Stock Configuration and Basic Performance Upgrades
In its factory form, the Yamaha QT50 should reach a top speed of around 28-30 mph. At top speed and when the engine is under little load, you may hear the engine note change tone from a high pitched whine to a lower and rougher growl. Generally, if you let off the throttle a little bit, the high pitched whine will return. Many mistake the low, rough growl as a result of a rev limiter residing in the CDI unit or perhaps elsewhere. What you are really experiencing is the engine four stroking as a result of too much fuel in the combustion chamber. Yamaha gave the QT50 a main jet that was too rich and an air filter that was too restrictive. Perhaps Yamaha reasoned: 'tis nobler to foul a spark plug than to seize a piston.
Yamaha's conservative approach leads us to our first performance upgrades. Swap in a slightly smaller main jet, a less restrictive air filter or both. Stock main jet size in the QT50 is a 70. Many have had better luck with the slightly smaller 67.5 main jet. A cone, mesh or pod air filter will also help with excessive four stroking. A 28 or 29mm air filter will fit on the stock Mikuni VM12 carburetor. Be mindful of not completely eliminating all four stroking. That extra bit of fuel that causes some four stroking is required by the engine when it is under greater loads like climbing hills, running into a strong wind, etc. If you eliminate all four stroking, you may run the risk of seizing your piston.
Another culprit in QT50 excessive four stroking is the oil pump. The oil pump is reputed to add excessive amounts of two stroke oil to the fuel. Just like too much gas, too much oil can cause the engine to four stroke. To combat this, many riders have eliminated the oil pump and replaced it with an oil plate block-off or an automotive freeze plug. Another option is to remove the plastic gear from the oil pump and re-install the gearless pump.

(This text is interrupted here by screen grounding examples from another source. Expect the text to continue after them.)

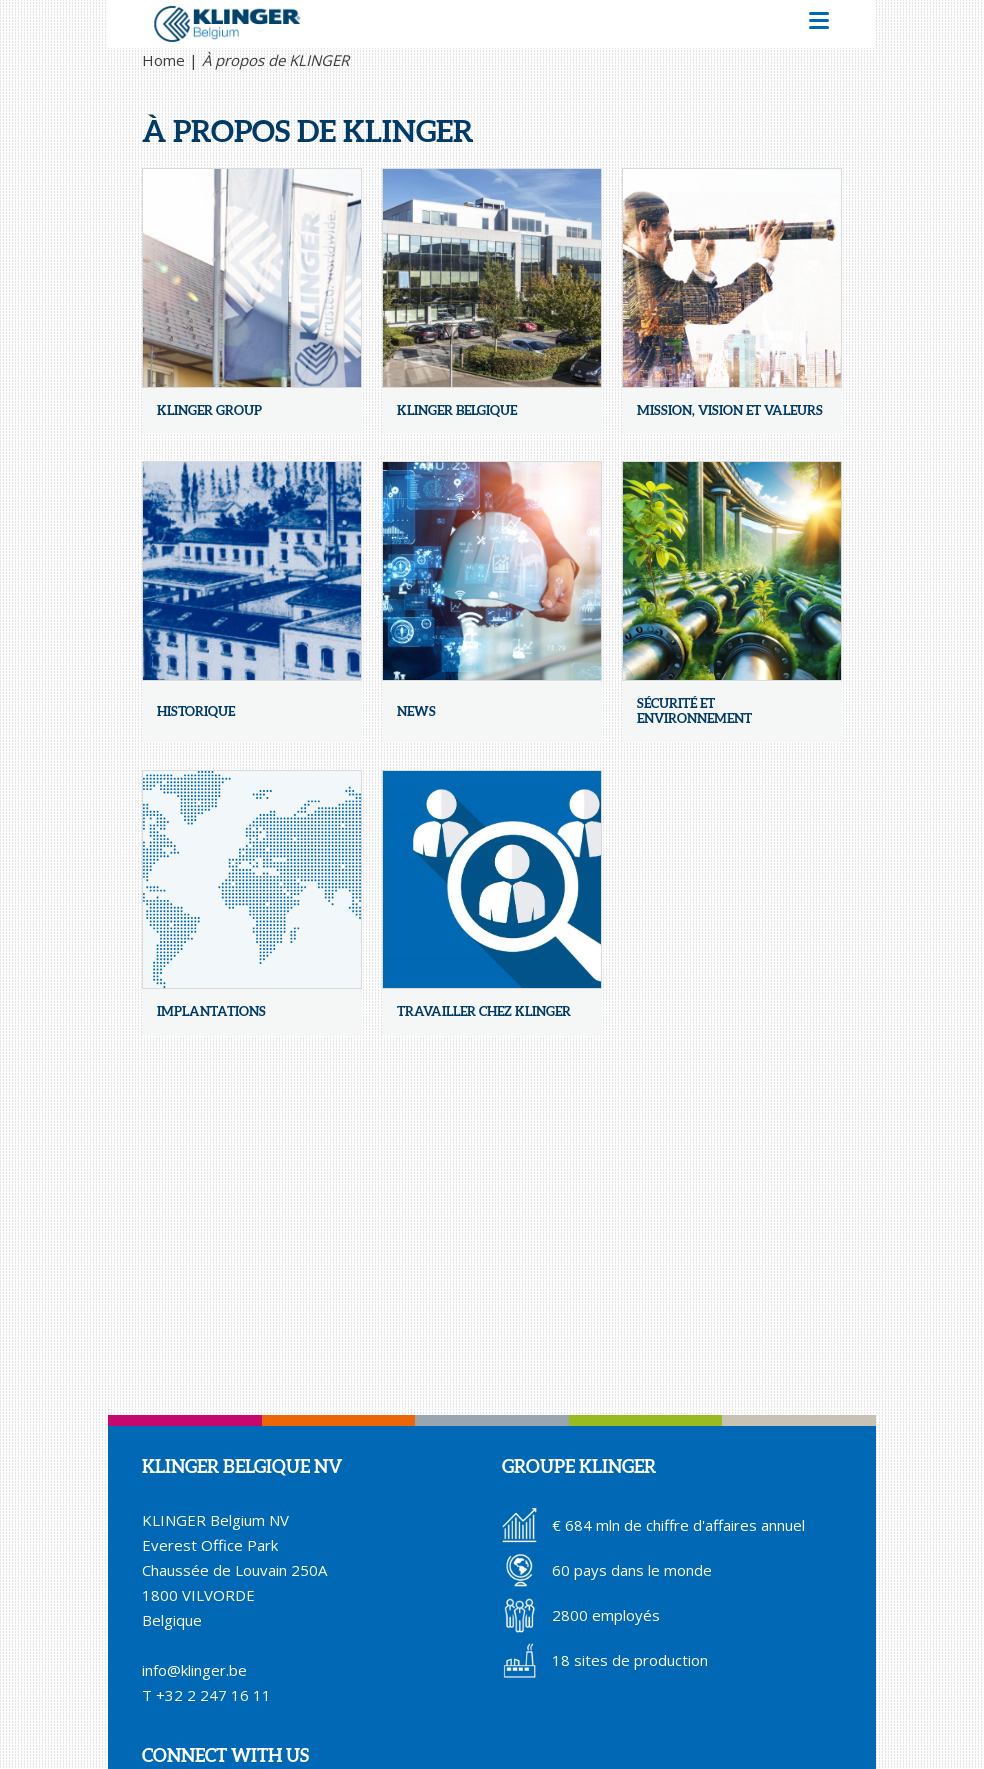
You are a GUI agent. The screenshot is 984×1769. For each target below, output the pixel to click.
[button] (819, 23)
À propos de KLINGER (275, 60)
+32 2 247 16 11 (213, 1695)
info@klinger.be (194, 1670)
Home (163, 60)
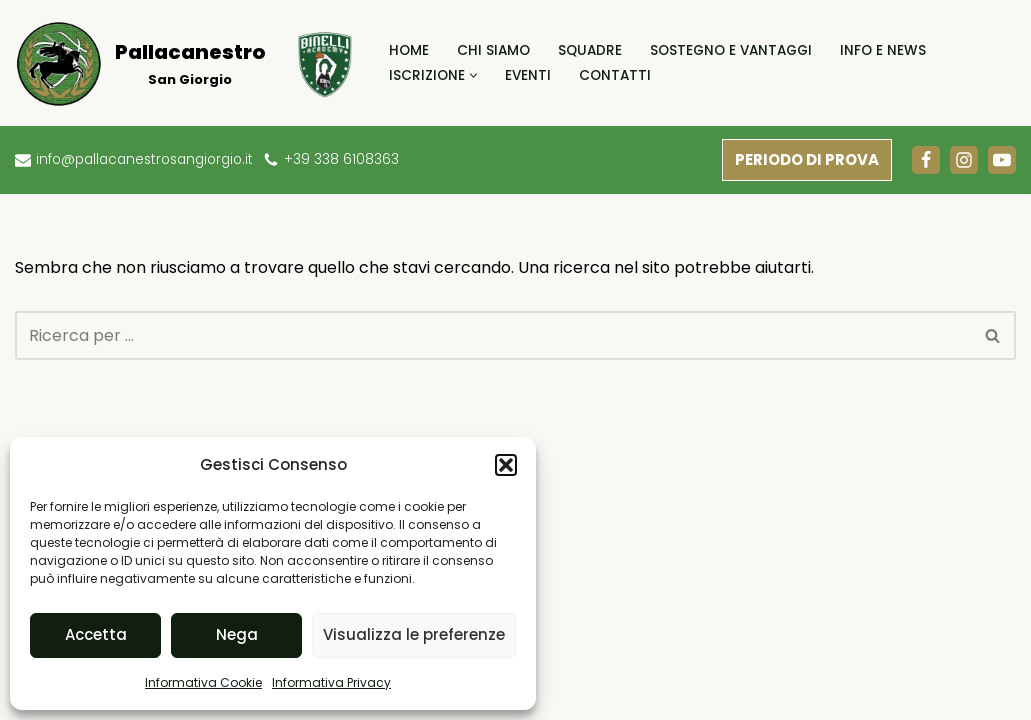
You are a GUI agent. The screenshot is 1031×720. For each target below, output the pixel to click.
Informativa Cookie (203, 682)
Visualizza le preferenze (414, 634)
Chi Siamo (493, 50)
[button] (506, 465)
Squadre (590, 50)
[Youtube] (1002, 160)
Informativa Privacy (331, 682)
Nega (237, 634)
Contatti (615, 75)
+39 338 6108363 (341, 159)
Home (409, 50)
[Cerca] (493, 335)
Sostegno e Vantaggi (731, 50)
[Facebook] (926, 160)
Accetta (96, 634)
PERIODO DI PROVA (807, 159)
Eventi (528, 75)
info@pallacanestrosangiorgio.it (144, 159)
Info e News (883, 50)
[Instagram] (964, 160)
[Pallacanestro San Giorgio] (140, 63)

The QT50 has the main throttle cable leading to a throttle junction where it separates into two cables. One leads to the oil pump and one leads to the carburetor. The oil pump, slide spring and junction box all provide tension to snap the throttle back after you let go. If you lose the oil pump, you also lose some of that snap-back tension. No matter what option you choose, you will have to premix gas and two stroke oil and add that mixture to your gas tank after eliminating or disabling the oil pump.
Reducing four stroking through a smaller main jet, more free-flowing air filter or both might get you 1-2 mph more. Such puny gains are not going to satisfy your QT50 fanatic. Check the header on your exhaust and determine whether it is an "S" shape between the flange and silencer or more of a straight shot between the two. The straighter header will perform better; however, a used QT50 exhaust cannot be had for pennies on ebay and your money may be better spent on a performance exhaust.
MLM makes a performance exhaust for the QT50, the MLM Yamaha QT50 People's Sidebleed Pipe. You will also want the Malossi exhaust gasket. Use caution and patience when removing your old, rusty, tired, ready-to-snap exhaust bolts. New bolts with some anti-seize compound are recommended. The MLM exhaust will also require you to install a bigger main jet. Perhaps around 10% bigger than stock. You may also choose to richen up your jet needle by moving the clip down one or more positions. All this is necessary to avoid seizing your piston as the performance exhaust will have the effect of leaning out your fuel/air mixture. Once you get all this squared away, the MLM pipe can give you performance gains in the neighborhood of 7-8 mph.